### What you should do
Every entry must be duplicated word for word.

....................

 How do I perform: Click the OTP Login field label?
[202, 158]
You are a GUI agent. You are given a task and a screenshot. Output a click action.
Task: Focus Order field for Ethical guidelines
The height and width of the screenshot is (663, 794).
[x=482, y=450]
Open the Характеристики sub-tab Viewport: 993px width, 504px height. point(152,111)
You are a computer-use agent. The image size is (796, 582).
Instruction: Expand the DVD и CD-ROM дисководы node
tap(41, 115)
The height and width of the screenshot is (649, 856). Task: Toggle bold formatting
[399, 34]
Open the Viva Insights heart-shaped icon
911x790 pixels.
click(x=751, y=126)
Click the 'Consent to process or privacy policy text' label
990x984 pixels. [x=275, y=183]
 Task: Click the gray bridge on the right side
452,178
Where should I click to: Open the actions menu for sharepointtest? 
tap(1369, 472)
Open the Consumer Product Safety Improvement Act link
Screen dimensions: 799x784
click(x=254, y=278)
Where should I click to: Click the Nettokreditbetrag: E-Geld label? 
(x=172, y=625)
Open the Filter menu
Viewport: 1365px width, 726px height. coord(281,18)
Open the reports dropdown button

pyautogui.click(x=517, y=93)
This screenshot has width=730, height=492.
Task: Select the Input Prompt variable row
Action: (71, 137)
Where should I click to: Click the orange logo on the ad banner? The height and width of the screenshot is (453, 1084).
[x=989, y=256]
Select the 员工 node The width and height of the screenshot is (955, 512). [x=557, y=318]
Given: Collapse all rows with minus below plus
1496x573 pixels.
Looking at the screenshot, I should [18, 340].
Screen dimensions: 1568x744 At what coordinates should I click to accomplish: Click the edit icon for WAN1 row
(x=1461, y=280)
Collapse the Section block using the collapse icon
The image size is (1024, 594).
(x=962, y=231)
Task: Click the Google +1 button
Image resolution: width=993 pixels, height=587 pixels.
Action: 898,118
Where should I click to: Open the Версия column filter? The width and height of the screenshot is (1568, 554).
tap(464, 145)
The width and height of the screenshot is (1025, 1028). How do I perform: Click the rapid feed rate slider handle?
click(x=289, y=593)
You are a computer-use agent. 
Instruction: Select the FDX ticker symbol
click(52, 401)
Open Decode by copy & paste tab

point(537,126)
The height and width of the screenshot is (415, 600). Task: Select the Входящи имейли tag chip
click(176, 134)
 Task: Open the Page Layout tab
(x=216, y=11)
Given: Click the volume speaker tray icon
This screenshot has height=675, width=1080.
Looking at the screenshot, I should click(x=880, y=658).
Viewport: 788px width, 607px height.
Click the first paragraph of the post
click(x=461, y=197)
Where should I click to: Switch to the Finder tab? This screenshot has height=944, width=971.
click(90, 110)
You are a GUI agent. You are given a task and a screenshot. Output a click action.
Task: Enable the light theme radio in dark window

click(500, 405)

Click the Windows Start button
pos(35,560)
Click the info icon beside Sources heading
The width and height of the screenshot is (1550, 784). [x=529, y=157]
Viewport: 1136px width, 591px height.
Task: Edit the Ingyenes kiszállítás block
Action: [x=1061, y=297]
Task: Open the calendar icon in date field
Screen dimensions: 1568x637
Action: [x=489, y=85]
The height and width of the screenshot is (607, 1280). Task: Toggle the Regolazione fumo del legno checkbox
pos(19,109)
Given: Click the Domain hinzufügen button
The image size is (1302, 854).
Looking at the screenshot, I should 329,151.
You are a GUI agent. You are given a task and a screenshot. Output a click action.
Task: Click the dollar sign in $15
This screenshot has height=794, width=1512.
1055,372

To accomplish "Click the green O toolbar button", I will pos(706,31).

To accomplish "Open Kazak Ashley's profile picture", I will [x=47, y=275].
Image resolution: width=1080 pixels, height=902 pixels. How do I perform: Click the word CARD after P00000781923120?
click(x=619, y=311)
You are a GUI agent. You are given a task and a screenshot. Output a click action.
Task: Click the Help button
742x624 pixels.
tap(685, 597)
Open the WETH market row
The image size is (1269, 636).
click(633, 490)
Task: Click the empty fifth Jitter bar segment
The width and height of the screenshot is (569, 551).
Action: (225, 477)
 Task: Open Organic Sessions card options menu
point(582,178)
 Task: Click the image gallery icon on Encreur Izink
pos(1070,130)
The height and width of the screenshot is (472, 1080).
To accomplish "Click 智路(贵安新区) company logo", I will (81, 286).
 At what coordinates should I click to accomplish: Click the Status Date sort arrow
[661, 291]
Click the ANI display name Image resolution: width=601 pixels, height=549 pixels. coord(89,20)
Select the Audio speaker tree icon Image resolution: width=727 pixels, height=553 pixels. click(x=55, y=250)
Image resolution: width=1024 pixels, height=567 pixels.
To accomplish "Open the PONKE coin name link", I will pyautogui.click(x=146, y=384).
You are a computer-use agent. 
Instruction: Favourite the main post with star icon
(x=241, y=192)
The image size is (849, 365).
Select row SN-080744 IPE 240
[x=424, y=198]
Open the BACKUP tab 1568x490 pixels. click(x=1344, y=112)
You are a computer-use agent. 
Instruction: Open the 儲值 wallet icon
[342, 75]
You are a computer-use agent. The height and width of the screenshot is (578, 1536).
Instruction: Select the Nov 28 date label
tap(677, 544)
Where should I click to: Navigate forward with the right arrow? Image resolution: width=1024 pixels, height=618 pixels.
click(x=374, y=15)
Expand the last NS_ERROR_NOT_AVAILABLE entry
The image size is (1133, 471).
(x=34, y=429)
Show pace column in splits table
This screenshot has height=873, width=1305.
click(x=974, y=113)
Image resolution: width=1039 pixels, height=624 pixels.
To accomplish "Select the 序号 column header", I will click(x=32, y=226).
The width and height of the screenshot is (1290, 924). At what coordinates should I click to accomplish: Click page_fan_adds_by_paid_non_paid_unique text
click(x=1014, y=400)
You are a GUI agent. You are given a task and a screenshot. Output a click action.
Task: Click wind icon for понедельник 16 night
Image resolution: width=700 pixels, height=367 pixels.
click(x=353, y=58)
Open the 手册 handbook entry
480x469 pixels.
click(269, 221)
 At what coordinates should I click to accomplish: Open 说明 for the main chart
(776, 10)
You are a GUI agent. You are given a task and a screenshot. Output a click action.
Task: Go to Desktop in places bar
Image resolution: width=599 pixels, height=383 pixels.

....................

### Response to this exercise
 How do I perform: Click the OTP Login field label?
[202, 158]
You are a GUI agent. You are given a task and a screenshot. Output a click action.
Task: Focus Order field for Ethical guidelines
The height and width of the screenshot is (663, 794).
[x=482, y=450]
Open the Характеристики sub-tab Viewport: 993px width, 504px height. point(152,111)
You are a computer-use agent. The image size is (796, 582).
Instruction: Expand the DVD и CD-ROM дисководы node
tap(41, 115)
The height and width of the screenshot is (649, 856). Task: Toggle bold formatting
[399, 34]
Open the Viva Insights heart-shaped icon
911x790 pixels.
click(x=751, y=126)
Click the 'Consent to process or privacy policy text' label
990x984 pixels. [x=275, y=183]
 Task: Click the gray bridge on the right side
452,178
Where should I click to: Open the actions menu for sharepointtest? 
tap(1369, 472)
Open the Consumer Product Safety Improvement Act link
Screen dimensions: 799x784
click(x=254, y=278)
Where should I click to: Click the Nettokreditbetrag: E-Geld label? 
(x=172, y=625)
Open the Filter menu
Viewport: 1365px width, 726px height. coord(281,18)
Open the reports dropdown button

pyautogui.click(x=517, y=93)
This screenshot has width=730, height=492.
Task: Select the Input Prompt variable row
Action: (71, 137)
Where should I click to: Click the orange logo on the ad banner? The height and width of the screenshot is (453, 1084).
[x=989, y=256]
Select the 员工 node The width and height of the screenshot is (955, 512). [x=557, y=318]
Given: Collapse all rows with minus below plus
1496x573 pixels.
Looking at the screenshot, I should [18, 340].
Screen dimensions: 1568x744 At what coordinates should I click to accomplish: Click the edit icon for WAN1 row
(x=1461, y=280)
Collapse the Section block using the collapse icon
The image size is (1024, 594).
(x=962, y=231)
Task: Click the Google +1 button
Image resolution: width=993 pixels, height=587 pixels.
Action: 898,118
Where should I click to: Open the Версия column filter? The width and height of the screenshot is (1568, 554).
tap(464, 145)
The width and height of the screenshot is (1025, 1028). How do I perform: Click the rapid feed rate slider handle?
click(x=289, y=593)
You are a computer-use agent. 
Instruction: Select the FDX ticker symbol
click(52, 401)
Open Decode by copy & paste tab

point(537,126)
The height and width of the screenshot is (415, 600). Task: Select the Входящи имейли tag chip
click(176, 134)
 Task: Open the Page Layout tab
(x=216, y=11)
Given: Click the volume speaker tray icon
This screenshot has height=675, width=1080.
Looking at the screenshot, I should click(x=880, y=658).
Viewport: 788px width, 607px height.
Click the first paragraph of the post
click(x=461, y=197)
Where should I click to: Switch to the Finder tab? This screenshot has height=944, width=971.
click(90, 110)
You are a GUI agent. You are given a task and a screenshot. Output a click action.
Task: Enable the light theme radio in dark window

click(500, 405)

Click the Windows Start button
pos(35,560)
Click the info icon beside Sources heading
The width and height of the screenshot is (1550, 784). [x=529, y=157]
Viewport: 1136px width, 591px height.
Task: Edit the Ingyenes kiszállítás block
Action: [x=1061, y=297]
Task: Open the calendar icon in date field
Screen dimensions: 1568x637
Action: [x=489, y=85]
The height and width of the screenshot is (607, 1280). Task: Toggle the Regolazione fumo del legno checkbox
pos(19,109)
Given: Click the Domain hinzufügen button
The image size is (1302, 854).
Looking at the screenshot, I should 329,151.
You are a GUI agent. You are given a task and a screenshot. Output a click action.
Task: Click the dollar sign in $15
This screenshot has height=794, width=1512.
1055,372

To accomplish "Click the green O toolbar button", I will pos(706,31).

To accomplish "Open Kazak Ashley's profile picture", I will [x=47, y=275].
Image resolution: width=1080 pixels, height=902 pixels. How do I perform: Click the word CARD after P00000781923120?
click(x=619, y=311)
You are a GUI agent. You are given a task and a screenshot. Output a click action.
Task: Click the Help button
742x624 pixels.
tap(685, 597)
Open the WETH market row
The image size is (1269, 636).
click(633, 490)
Task: Click the empty fifth Jitter bar segment
The width and height of the screenshot is (569, 551).
Action: (225, 477)
 Task: Open Organic Sessions card options menu
point(582,178)
 Task: Click the image gallery icon on Encreur Izink
pos(1070,130)
The height and width of the screenshot is (472, 1080).
To accomplish "Click 智路(贵安新区) company logo", I will (81, 286).
 At what coordinates should I click to accomplish: Click the Status Date sort arrow
[661, 291]
Click the ANI display name Image resolution: width=601 pixels, height=549 pixels. coord(89,20)
Select the Audio speaker tree icon Image resolution: width=727 pixels, height=553 pixels. click(x=55, y=250)
Image resolution: width=1024 pixels, height=567 pixels.
To accomplish "Open the PONKE coin name link", I will pyautogui.click(x=146, y=384).
You are a computer-use agent. 
Instruction: Favourite the main post with star icon
(x=241, y=192)
The image size is (849, 365).
Select row SN-080744 IPE 240
[x=424, y=198]
Open the BACKUP tab 1568x490 pixels. click(x=1344, y=112)
You are a computer-use agent. 
Instruction: Open the 儲值 wallet icon
[342, 75]
You are a computer-use agent. The height and width of the screenshot is (578, 1536).
Instruction: Select the Nov 28 date label
tap(677, 544)
Where should I click to: Navigate forward with the right arrow? Image resolution: width=1024 pixels, height=618 pixels.
click(x=374, y=15)
Expand the last NS_ERROR_NOT_AVAILABLE entry
The image size is (1133, 471).
(x=34, y=429)
Show pace column in splits table
This screenshot has height=873, width=1305.
click(x=974, y=113)
Image resolution: width=1039 pixels, height=624 pixels.
To accomplish "Select the 序号 column header", I will click(x=32, y=226).
The width and height of the screenshot is (1290, 924). At what coordinates should I click to accomplish: Click page_fan_adds_by_paid_non_paid_unique text
click(x=1014, y=400)
You are a GUI agent. You are given a task and a screenshot. Output a click action.
Task: Click wind icon for понедельник 16 night
Image resolution: width=700 pixels, height=367 pixels.
click(x=353, y=58)
Open the 手册 handbook entry
480x469 pixels.
click(269, 221)
 At what coordinates should I click to accomplish: Open 说明 for the main chart
(776, 10)
You are a GUI agent. You are given a task and a screenshot. Output a click action.
Task: Go to Desktop in places bar
Image resolution: width=599 pixels, height=383 pixels.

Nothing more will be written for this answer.